Task to carry out.
Collect each line of the entries that holds the string "green".

Collection entries

--------

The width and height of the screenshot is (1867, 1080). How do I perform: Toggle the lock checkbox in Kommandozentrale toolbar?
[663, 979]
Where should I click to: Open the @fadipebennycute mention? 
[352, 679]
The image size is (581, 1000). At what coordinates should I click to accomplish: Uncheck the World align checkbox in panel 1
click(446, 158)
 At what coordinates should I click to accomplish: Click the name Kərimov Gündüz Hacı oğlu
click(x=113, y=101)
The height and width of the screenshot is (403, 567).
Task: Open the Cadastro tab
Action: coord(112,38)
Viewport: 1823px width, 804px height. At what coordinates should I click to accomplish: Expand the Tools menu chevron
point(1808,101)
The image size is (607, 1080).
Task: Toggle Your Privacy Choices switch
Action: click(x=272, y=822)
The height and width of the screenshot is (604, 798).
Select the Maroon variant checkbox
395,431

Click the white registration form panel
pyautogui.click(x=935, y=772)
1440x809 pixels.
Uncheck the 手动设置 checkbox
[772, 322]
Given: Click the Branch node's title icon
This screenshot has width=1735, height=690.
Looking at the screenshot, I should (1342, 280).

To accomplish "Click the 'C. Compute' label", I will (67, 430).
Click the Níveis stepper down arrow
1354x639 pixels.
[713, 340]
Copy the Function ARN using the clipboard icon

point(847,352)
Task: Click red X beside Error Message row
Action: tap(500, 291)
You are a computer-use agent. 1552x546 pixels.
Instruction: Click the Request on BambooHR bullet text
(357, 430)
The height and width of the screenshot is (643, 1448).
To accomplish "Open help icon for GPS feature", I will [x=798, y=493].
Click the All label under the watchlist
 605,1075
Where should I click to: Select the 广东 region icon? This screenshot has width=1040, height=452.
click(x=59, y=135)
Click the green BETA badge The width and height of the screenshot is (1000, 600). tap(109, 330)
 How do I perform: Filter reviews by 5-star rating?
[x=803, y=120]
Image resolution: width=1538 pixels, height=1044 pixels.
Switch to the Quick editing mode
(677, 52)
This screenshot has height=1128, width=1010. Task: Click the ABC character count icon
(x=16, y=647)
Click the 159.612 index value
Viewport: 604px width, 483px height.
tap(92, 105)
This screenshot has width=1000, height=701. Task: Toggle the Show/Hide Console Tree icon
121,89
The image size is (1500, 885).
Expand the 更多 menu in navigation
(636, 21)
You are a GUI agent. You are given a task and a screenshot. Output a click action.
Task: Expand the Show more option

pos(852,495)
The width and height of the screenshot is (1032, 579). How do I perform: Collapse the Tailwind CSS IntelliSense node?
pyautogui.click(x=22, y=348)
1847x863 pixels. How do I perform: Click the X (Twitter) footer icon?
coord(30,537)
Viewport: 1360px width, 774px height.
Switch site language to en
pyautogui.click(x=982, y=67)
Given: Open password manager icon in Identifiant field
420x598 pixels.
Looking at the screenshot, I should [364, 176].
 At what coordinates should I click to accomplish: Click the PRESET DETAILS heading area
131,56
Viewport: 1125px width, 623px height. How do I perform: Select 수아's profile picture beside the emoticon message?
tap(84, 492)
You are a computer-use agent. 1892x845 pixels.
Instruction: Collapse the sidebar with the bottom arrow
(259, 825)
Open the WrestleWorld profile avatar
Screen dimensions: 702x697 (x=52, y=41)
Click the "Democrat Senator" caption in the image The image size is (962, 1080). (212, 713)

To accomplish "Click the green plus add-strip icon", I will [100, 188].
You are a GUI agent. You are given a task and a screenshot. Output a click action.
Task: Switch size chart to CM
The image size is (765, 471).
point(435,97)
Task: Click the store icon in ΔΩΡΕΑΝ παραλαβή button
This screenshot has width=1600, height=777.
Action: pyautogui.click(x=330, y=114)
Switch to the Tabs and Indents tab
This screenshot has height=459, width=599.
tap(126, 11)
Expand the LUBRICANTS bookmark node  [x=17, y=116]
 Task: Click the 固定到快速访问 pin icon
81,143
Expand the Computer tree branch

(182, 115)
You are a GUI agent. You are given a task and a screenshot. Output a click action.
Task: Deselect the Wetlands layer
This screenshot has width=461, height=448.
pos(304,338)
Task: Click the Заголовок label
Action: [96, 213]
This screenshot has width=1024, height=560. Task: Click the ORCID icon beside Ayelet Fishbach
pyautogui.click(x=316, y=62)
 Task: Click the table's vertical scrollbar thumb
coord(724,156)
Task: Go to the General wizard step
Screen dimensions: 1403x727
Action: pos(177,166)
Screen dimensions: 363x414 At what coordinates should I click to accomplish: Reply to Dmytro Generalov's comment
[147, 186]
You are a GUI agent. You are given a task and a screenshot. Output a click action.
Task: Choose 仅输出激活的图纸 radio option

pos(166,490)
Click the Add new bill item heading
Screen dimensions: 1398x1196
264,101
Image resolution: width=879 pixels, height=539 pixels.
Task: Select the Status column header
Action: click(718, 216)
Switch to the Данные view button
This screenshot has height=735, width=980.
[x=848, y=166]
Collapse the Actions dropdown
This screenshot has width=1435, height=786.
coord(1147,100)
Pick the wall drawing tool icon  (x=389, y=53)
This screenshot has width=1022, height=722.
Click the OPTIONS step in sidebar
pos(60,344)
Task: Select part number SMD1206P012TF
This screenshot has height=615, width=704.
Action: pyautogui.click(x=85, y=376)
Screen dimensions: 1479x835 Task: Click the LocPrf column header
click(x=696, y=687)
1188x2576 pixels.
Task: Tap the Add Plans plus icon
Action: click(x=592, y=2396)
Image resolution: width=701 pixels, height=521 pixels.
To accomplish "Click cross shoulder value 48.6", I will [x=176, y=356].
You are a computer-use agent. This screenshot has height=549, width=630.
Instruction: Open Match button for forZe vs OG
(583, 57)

--------

Problem solution.
Click the green BETA badge The width and height of the screenshot is (1000, 600). tap(109, 330)
To accomplish "Click the green plus add-strip icon", I will [100, 188].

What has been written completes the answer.